The second reason for the gloomy outlook is that the cost of services is not a significant pillar of the continent’s economy. In the summer, the strong season in the tourism sector helped economic growth, particularly in France and southern Europe, where tourists generously spent the savings they had accumulated during the pandemic. But sentiment is clouding as consumers tighten their belts in preparation for a long, cold winter. dem s
Finally, Europe will almost certainly see that the energy shock will be coupled with rising interest rates. Having underestimated inflation like many other central banks around the world, the ECB is now determined to bring the annual inflation rate back to its 2% target from an alarming 9.1% in August. At the recent meeting of central bankers in Jackson Hole, Wyoming, Isabel Schnabel, a member of the ECB’s Executive Board, advocated holding the economy more accountable to get the job done.

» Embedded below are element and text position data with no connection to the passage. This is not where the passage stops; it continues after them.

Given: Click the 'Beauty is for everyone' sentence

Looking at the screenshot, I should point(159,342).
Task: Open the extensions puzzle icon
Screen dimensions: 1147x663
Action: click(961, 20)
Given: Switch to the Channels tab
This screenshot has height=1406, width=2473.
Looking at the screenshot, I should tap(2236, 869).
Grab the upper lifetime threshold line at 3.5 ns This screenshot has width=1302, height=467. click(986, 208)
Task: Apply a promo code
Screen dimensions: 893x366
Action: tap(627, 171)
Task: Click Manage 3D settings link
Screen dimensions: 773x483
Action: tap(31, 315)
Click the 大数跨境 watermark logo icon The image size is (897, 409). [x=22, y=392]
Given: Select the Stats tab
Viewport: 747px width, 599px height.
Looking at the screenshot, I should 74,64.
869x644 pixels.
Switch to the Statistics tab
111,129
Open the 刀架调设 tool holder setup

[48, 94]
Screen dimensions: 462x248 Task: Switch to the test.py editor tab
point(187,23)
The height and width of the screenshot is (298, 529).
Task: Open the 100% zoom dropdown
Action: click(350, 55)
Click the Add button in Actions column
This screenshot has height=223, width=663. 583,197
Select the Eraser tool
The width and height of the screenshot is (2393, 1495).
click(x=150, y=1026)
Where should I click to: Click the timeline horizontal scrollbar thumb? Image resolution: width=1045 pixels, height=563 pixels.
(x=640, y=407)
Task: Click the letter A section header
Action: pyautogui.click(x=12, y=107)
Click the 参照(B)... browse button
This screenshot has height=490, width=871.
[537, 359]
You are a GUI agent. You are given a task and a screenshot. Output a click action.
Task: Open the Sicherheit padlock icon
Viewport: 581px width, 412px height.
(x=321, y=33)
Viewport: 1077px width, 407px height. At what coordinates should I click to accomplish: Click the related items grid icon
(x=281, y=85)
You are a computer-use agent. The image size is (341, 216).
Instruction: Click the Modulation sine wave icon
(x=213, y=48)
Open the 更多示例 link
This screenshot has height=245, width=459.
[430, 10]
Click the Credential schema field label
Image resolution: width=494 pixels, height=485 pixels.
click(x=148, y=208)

Economists therefore expect that at its next meeting on September 8, the ECB will try to underpin its anti-inflation credibility by raising interest rates significantly, possibly by three-quarters of a percentage point. As a result, yields on short- and longer-dated European bonds have risen over the past month. Still, the euro has continued to fall, reaching dollar parity for the first time in two decades.
This, and the decision by international investors to look elsewhere, reflects the deteriorating prospects for the European economy. This worries European policymakers as a weaker currency fuels inflation through more expensive imports, affecting real incomes and hence consumption.
All of this suggests that the European economy is certain to enter a recession, led by Germany, Italy and Central and Eastern Europe. For the fourth quarter of this year, analysts at JP Morgan Chase Bank expect annual growth rates of -2% for the euro area as a whole, -2.5% for France and Germany and -3% for Italy. Italy’s problems and its high level of debt could unsettle European bond markets. Politicians in Europe have spent a lot of time thinking about how to respond to high energy prices. They may soon face wider crises.
The article first appeared in The Economist under the title “Europe is heading for recession. How bad will it be?” was published and translated by Andrea Schleipen.